--- AUSGANGSTEXT ---
==*==

Das einzige, was an zuverlässigen Nachrichten über die Zeit vom 10. September bis 14. Dezember 1884 vorliegt, wissen wir aus dem Tagebuch Gordons, das noch vorhanden und ergreifend zu lesen ist.

Im August hatte die englische Regierung endlich beschlossen, eine Hilfsexpedition zur Rettung Gordons zu entsenden. Es handelte sich nicht mehr um die Garnisonen, sondern nur noch um Gordon selbst; die ganze Welt war über sein Schicksal in Aufregung, und mit jedem Monat wurde die Spannung größer. Seit einem halben Jahr hatte man keine Nachricht von ihm, und jetzt überstürzte man die Hilfeleistungen, um noch rechtzeitig zu ihm zu gelangen. Große Truppenmassen aller Waffengattungen wurden südwärts gesandt, Flußdampfer zu Hunderten gebaut, die besten englischen Offiziere übernahmen das Kommando, und schon Mitte September rückte das erste Infanteriebataillon in Dongola in der nördlichen Hälfte des großen Nils ein. Unterdes waren die Dampfer aber erst in Alexandria angekommen und mußten noch den Nil hinauf über die gefährlichen und zeitraubenden Katarakte hinüber, und die Wüstenkolonnen, die zum Sturm auf Chartum bestimmt waren, hatten England noch gar nicht verlassen.

==*==

--- AUFGABEN ---
a) Kopieren Sie aus dem Text über die Hilfsexpedition für Gordon den Abschnitt zwischen "Das einzige, was" und "zu lesen ist.", beide Stellen eingeschlossen.
b) In welchen Ort rückte laut dem Ausgangstext Mitte September das erste Infanteriebataillon ein?
c) Nennen Sie sämtliche geografischen Namen (Orte, Länder, Flüsse), die im Ausgangstext vorkommen.

--- ERFASSTE DATEN ---
==*==

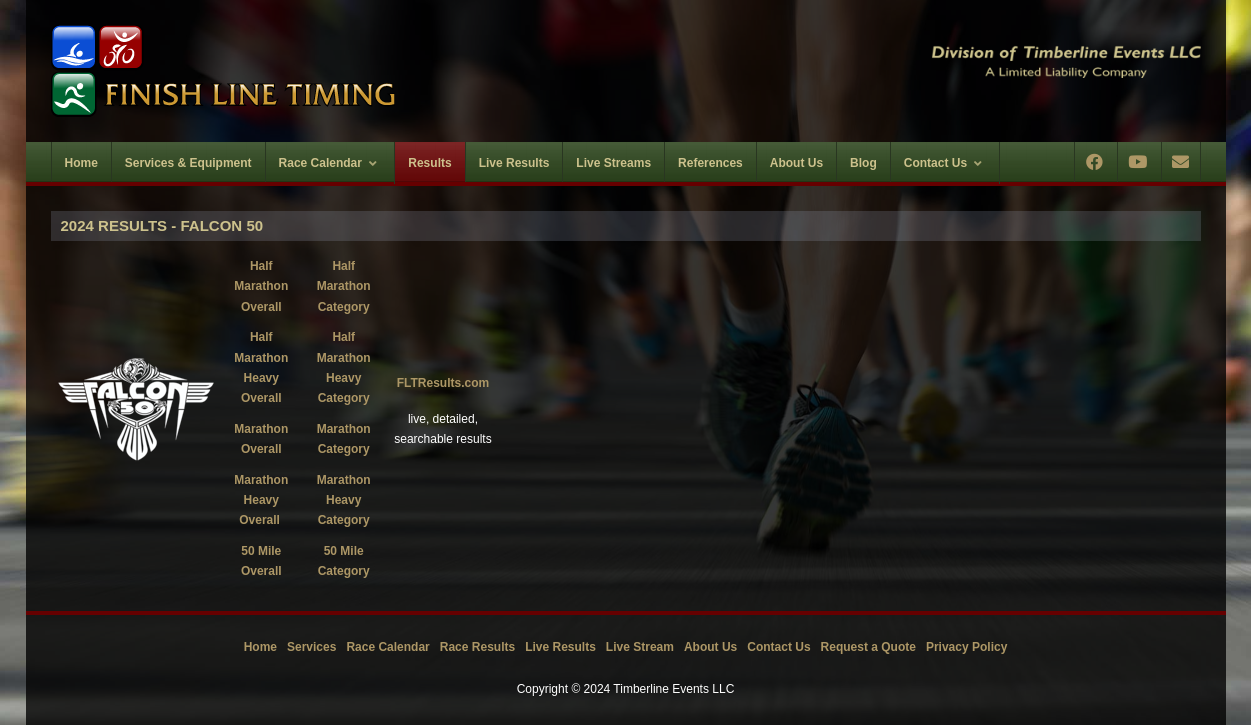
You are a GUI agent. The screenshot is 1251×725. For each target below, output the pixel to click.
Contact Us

==*==

--- ERGEBNISSE ---
a)
Das einzige, was an zuverlässigen Nachrichten über die Zeit vom 10. September bis 14. Dezember 1884 vorliegt, wissen wir aus dem Tagebuch Gordons, das noch vorhanden und ergreifend zu lesen ist.

b) In Dongola.

c) Dongola, Nil, Alexandria, Chartum, England